I presume there is only one internal skip register?
If i call a subroutine that suspends the skip, then i cannot load a new one in the subroutine as it would overwrite the currently suspended skip? What happens if i return after i loaded a new skip?
If the skip is suspended on a call, can i make another call, and will the suspended skip be reinviked correctly once i return from all the lower calls?
I guess i am asking are there any extra caveats?
BTW Having great fun with these and the spin interpreter
Yes. I suggested nested skip sequences but it was too difficult to implement.
Correct. A new SKIP/SKIPF/EXECF inside a subroutine called from a skip sequence overwrites the original skip bits and resets the skip call counter (see below).

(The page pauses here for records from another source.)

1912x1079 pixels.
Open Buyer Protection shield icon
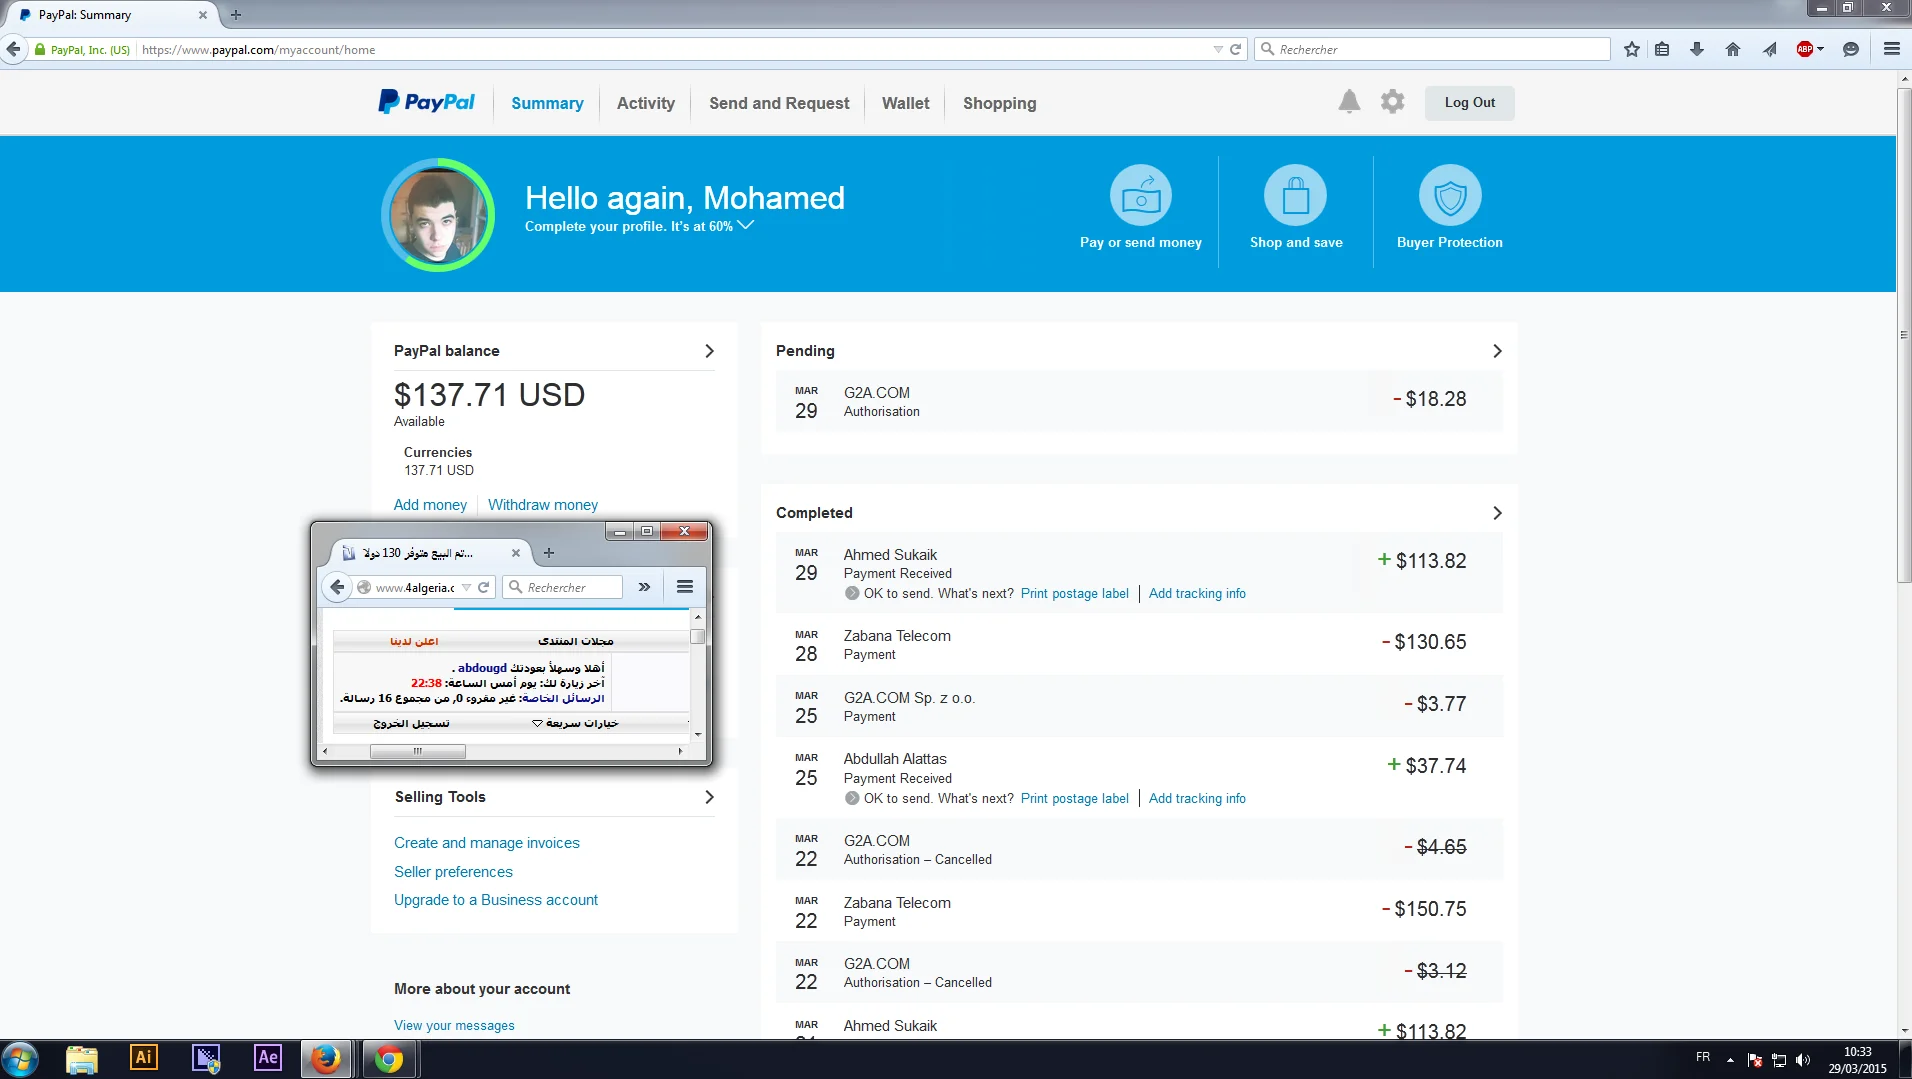coord(1449,196)
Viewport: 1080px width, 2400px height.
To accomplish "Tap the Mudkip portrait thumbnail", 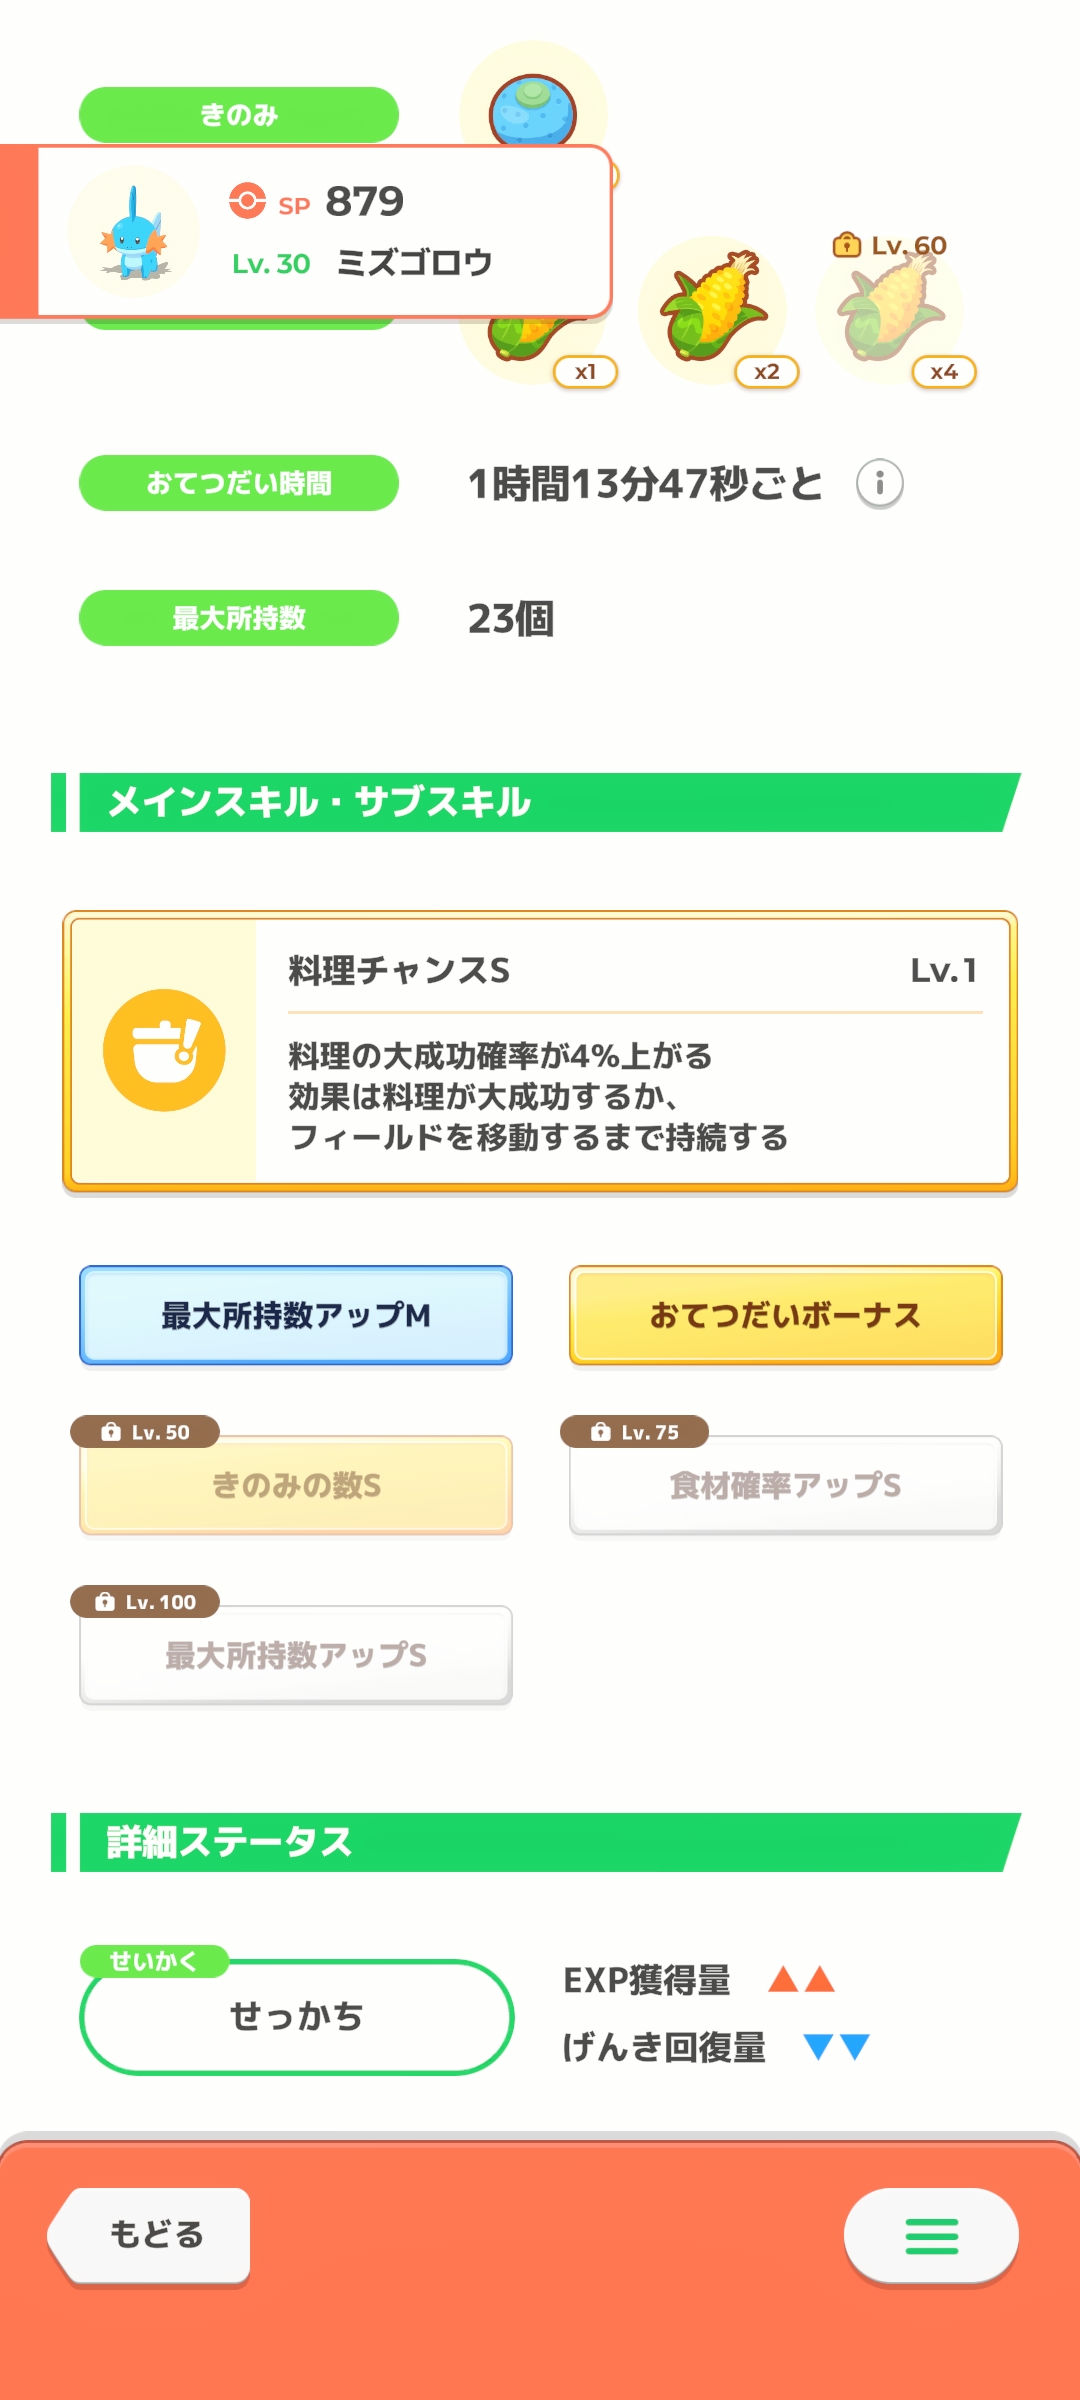I will [x=134, y=232].
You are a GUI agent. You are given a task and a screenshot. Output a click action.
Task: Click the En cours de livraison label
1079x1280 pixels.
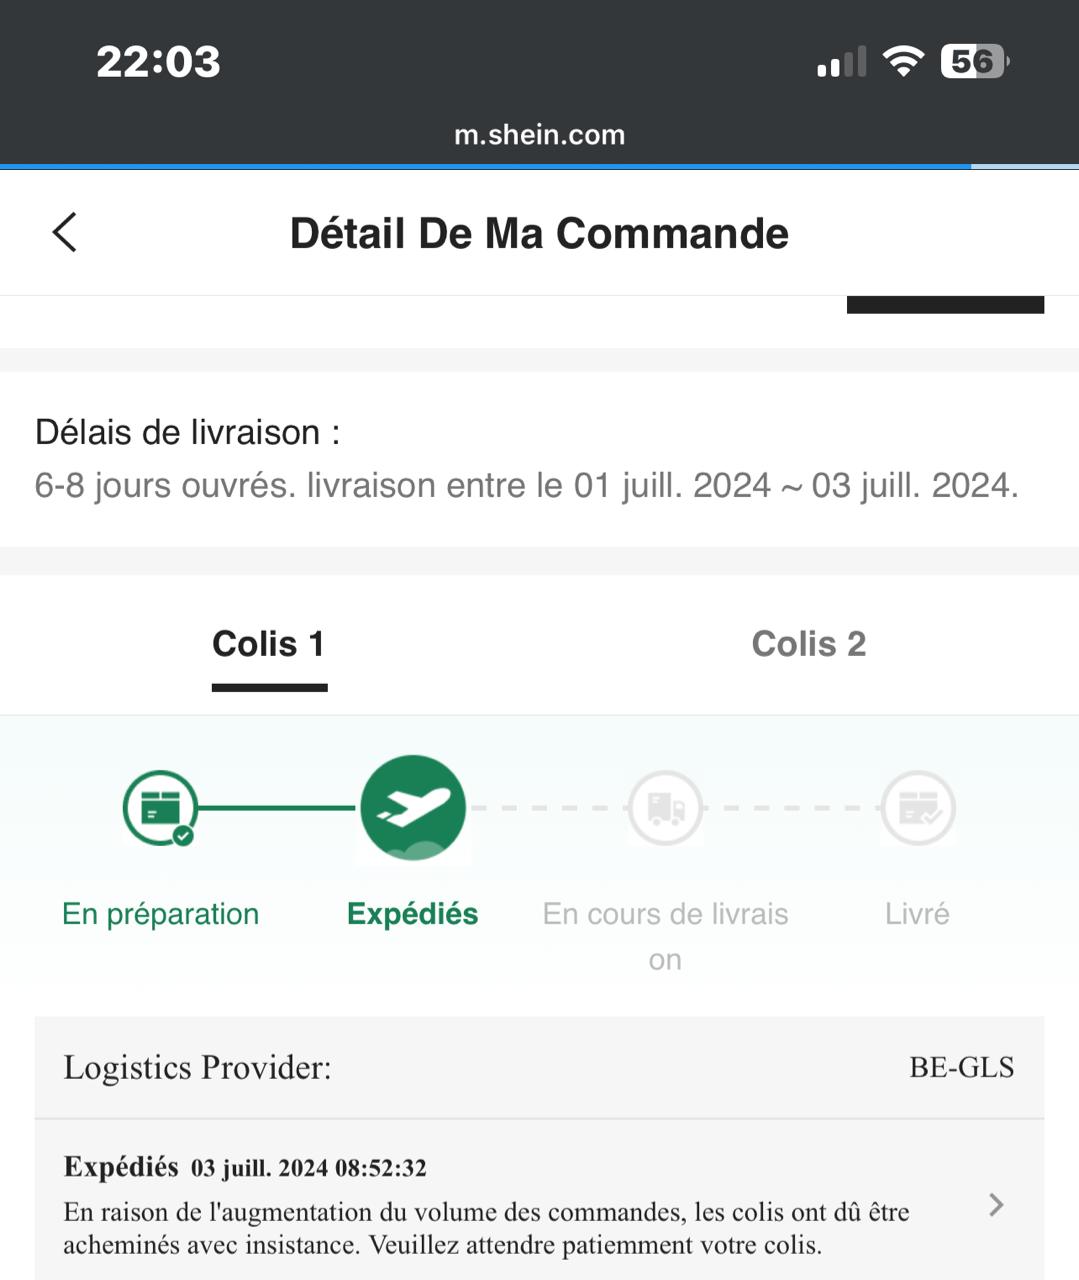(x=666, y=936)
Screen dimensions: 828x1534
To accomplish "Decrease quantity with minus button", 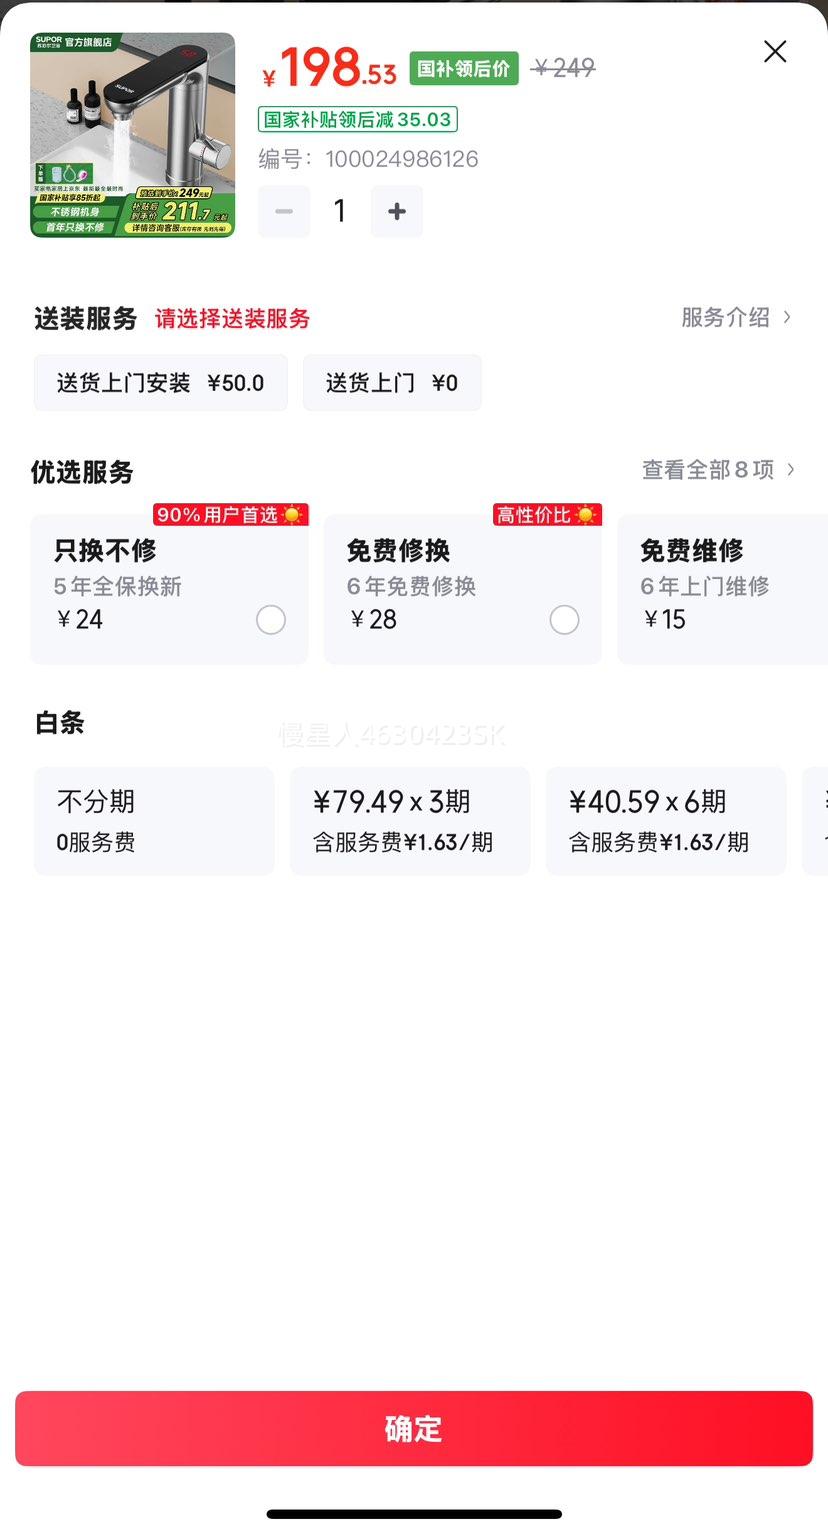I will (x=284, y=211).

The new skip sequence continues.
Yes, there is a call counter that is incremented by a call and decremented by a return. Skipping resumes when the counter is zero and carries on until all the skip bits are used up.
SKIPF, EXECF and XBYTE are superb and many thanks to Chip for inventing them. I'm completely biased because I suggested it, but a CALL during skipping is an excellent way to execute more instructions than there are bits. Also, inside a called routine one is 'safe' from the skip bits outside and therefore a CALL + SKIPF/EXECF provides a good escape from the original skip sequence.
A way to generate skip bit patterns semi-automatically would be very handy, though.
I've found the 22 bits a bit limiting (pardon the pun
Once you use a feature, you find just how useful it can be, and you always want more
Would have been great to push the skip bits into a wider fifo and then RET them, but something has to ultimately give until it doesn't fit/run.
BTW I commented about my use on the P1 Spin Interpreter for P2 thread last night. These instructions are an absolutely brilliant idea!!!
The penalty is the tables but they are easily placed in LUT.
The XBYTE/EXECF tables in LUT are not always sufficient on their own. If extra bytecode decoding is needed for special cases then SKIPF/EXECF {#}D can be used but the skip patterns for these must be in cog RAM.
I think there’s a couple more tricks that can be used to extend the length too.